◆ **Provided text**:
§ §
Most libcs will still look at /dev/ptmx when opening the master fd of a pty
device. When /dev/ptmx is a bind-mount of /dev/pts/ptmx and the TIOCGPTPEER
ioctl() is used to safely retrieve a file descriptor for the slave side of
the pty based on the master fd, the /proc/self/fd/{0,1,2} symlinks will
point to /.

When the kernel tries to look up the root mount of the dentry for the slave
file descriptor it will detect that the dentry is escaping its bind-mount
since the root mount of the dentry is /dev/pts where the devpts is mounted
but the root mount of /dev/ptmx is /dev.

Having bind-mounts of /dev/pts/ptmx to /dev/ptmx not working correctly is a
regression. In addition, it is also a fairly common scenario in containers
employing user namespaces.

To handle bind-mounts of /dev/pts/ptmx to /dev/ptmx correctly we need to
walk up the bind-mounts for /dev/ptmx in devpts_mntget(). This also means
we need to remove the
"if (path->mnt->mnt_sb->s_magic == DEVPTS_SUPER_MAGIC)" check from
devpts_mntget(). However, devpts_acquire() needs to perform that check.
The reason is that while the devpts mounted at /dev/pts has devtmpfs
mounted at /dev as its parent mount:

21 -- -- / /dev
-- 21 -- / /dev/pts

they are on different devices

-- -- 0:6  / /dev
-- -- 0:20 / /dev/pts

which has the consequence that the pathname of the directory which forms
the root of the /dev/pts mount is /. So if we bind-mount /dev/pts/ptmx to
/dev/ptmx we will end up on the same device as the devtmpfs mount on
/dev/pts

-- -- 0:20 /ptmx /dev/ptmx

but given that / is the pathname of the directory which forms the root of
the /dev/pts bind-mount, the resulting source will be /ptmx. So in
devpts_acquire() we still need to check if
"(path->mnt->mnt_sb->s_magic == DEVPTS_SUPER_MAGIC)" and exit early before
we try to call path_pts(). If we call path_pts() in the bind-mount case we
will hit path_parent_directory() which will **not** yield /dev as parent
directory but rather / which will cause path_pts() to fail since it will
not find a "pts" directory underneath /. We should still perform the
path_pts() check in devpts_acquire() if we haven't found a suitable devpts
filesystem at open time but we should always try to exit early in
devpts_acquire() and defer resolving bind-mounts until devpts_mntget(). If
we fail in devpts_mntget() we will end up with a wrong
/proc/<pid>/fd/{0,1,2} symlink, if we fail in devpts_acquire() we will end
up with a failed open("/dev/ptmx") which is more troublesome.
§ §
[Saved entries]
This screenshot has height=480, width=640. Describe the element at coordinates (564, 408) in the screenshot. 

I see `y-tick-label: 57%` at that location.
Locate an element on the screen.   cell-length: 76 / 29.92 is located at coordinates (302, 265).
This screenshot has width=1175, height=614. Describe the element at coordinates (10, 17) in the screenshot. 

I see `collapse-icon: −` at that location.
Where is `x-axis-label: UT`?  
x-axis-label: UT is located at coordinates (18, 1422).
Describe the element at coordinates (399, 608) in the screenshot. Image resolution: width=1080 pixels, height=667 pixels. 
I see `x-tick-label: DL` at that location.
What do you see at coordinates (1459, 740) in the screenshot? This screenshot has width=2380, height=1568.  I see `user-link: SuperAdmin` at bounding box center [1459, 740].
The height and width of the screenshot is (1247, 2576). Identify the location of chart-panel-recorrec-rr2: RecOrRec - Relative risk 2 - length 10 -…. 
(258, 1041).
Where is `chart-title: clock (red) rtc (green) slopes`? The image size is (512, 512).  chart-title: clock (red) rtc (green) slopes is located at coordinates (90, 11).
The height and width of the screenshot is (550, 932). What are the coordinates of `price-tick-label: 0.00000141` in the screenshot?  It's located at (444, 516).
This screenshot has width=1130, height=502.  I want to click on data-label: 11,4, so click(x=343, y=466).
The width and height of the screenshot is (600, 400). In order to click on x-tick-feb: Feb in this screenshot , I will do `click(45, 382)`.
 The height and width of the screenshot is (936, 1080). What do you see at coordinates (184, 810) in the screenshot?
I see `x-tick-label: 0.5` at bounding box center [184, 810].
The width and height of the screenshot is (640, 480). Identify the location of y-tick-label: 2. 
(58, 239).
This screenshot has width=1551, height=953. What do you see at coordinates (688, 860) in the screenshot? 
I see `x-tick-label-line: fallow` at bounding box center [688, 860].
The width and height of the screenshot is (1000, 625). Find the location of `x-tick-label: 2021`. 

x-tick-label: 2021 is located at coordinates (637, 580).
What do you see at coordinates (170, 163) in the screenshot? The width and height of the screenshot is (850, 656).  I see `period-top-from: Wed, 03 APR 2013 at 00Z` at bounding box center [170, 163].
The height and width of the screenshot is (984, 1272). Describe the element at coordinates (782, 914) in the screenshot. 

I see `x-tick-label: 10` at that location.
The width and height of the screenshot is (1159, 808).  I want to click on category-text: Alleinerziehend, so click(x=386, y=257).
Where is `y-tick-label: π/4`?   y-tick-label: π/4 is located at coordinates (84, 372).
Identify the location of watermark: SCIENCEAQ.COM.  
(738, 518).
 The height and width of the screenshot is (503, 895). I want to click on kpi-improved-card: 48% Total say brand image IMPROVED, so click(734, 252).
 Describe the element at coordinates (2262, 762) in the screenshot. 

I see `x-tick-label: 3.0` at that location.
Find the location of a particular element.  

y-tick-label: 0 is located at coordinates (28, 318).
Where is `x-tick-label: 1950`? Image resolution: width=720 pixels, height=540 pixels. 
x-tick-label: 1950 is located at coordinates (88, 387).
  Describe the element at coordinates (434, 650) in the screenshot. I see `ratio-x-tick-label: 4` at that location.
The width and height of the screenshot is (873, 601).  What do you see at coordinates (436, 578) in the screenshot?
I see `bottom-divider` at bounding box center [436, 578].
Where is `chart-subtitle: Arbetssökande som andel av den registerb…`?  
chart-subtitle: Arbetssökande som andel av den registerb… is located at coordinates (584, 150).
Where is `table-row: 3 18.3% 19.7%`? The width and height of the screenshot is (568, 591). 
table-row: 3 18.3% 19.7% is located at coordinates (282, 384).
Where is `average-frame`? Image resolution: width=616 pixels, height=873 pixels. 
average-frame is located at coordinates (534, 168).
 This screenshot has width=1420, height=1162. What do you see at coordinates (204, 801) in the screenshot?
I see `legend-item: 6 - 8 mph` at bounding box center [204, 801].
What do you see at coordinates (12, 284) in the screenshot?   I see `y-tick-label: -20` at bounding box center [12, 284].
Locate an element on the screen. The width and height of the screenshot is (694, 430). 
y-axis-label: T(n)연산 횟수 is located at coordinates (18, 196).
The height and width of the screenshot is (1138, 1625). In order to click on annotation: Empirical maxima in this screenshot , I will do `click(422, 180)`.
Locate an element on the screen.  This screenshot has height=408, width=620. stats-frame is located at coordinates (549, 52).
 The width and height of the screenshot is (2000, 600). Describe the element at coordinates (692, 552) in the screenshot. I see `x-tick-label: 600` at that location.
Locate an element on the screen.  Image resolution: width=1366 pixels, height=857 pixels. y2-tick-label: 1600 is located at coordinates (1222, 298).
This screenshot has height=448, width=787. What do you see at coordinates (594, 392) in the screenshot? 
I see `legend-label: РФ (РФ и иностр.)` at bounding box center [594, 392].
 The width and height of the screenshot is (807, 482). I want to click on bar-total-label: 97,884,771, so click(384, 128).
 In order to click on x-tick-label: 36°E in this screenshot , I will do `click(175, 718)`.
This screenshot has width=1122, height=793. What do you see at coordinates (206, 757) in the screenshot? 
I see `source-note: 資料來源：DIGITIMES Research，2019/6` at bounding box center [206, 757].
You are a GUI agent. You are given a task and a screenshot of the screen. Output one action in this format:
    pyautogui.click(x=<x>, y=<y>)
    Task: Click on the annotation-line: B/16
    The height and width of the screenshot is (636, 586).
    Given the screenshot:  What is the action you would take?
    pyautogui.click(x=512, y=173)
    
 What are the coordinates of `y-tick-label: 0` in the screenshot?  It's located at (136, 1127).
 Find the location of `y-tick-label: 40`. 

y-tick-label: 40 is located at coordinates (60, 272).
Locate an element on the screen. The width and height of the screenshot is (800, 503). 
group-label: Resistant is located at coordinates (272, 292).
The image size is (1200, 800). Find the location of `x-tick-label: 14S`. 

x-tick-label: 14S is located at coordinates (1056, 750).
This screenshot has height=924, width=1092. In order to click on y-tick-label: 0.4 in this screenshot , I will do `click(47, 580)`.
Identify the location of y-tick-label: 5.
§ §
◆ **Brief 1**:
Do these statements agree with the patch description? Answer yes or no for each, and quote the words of the text that decide it.
(a) The TIOCGPTPEER ioctl() is used to retrieve a file descriptor for the master side of the pty.
(b) Bind-mounting /dev/pts/ptmx to /dev/ptmx is a fairly common scenario in containers that use user namespaces.
(c) A failure in devpts_mntget() is more troublesome than a failure in devpts_acquire().
◆ **Brief 2**: Please replace "master fd" with "primary fd" in the patch description, starting at "Most libcs will" and ending at "point to /.", and write out that stretch.
The material above has no connection to the patch description.

◆ **Answer space 1**:
(a) No: "ioctl() is used to safely retrieve a file descriptor for the slave side of the pty based on the master fd"
(b) Yes: "it is also a fairly common scenario in containers employing user namespaces"
(c) No: "if we fail in devpts_acquire() we will end up with a failed open("/dev/ptmx") which is more troublesome"

◆ **Answer space 2**:
Most libcs will still look at /dev/ptmx when opening the primary fd of a pty
device. When /dev/ptmx is a bind-mount of /dev/pts/ptmx and the TIOCGPTPEER
ioctl() is used to safely retrieve a file descriptor for the slave side of
the pty based on the primary fd, the /proc/self/fd/{0,1,2} symlinks will
point to /.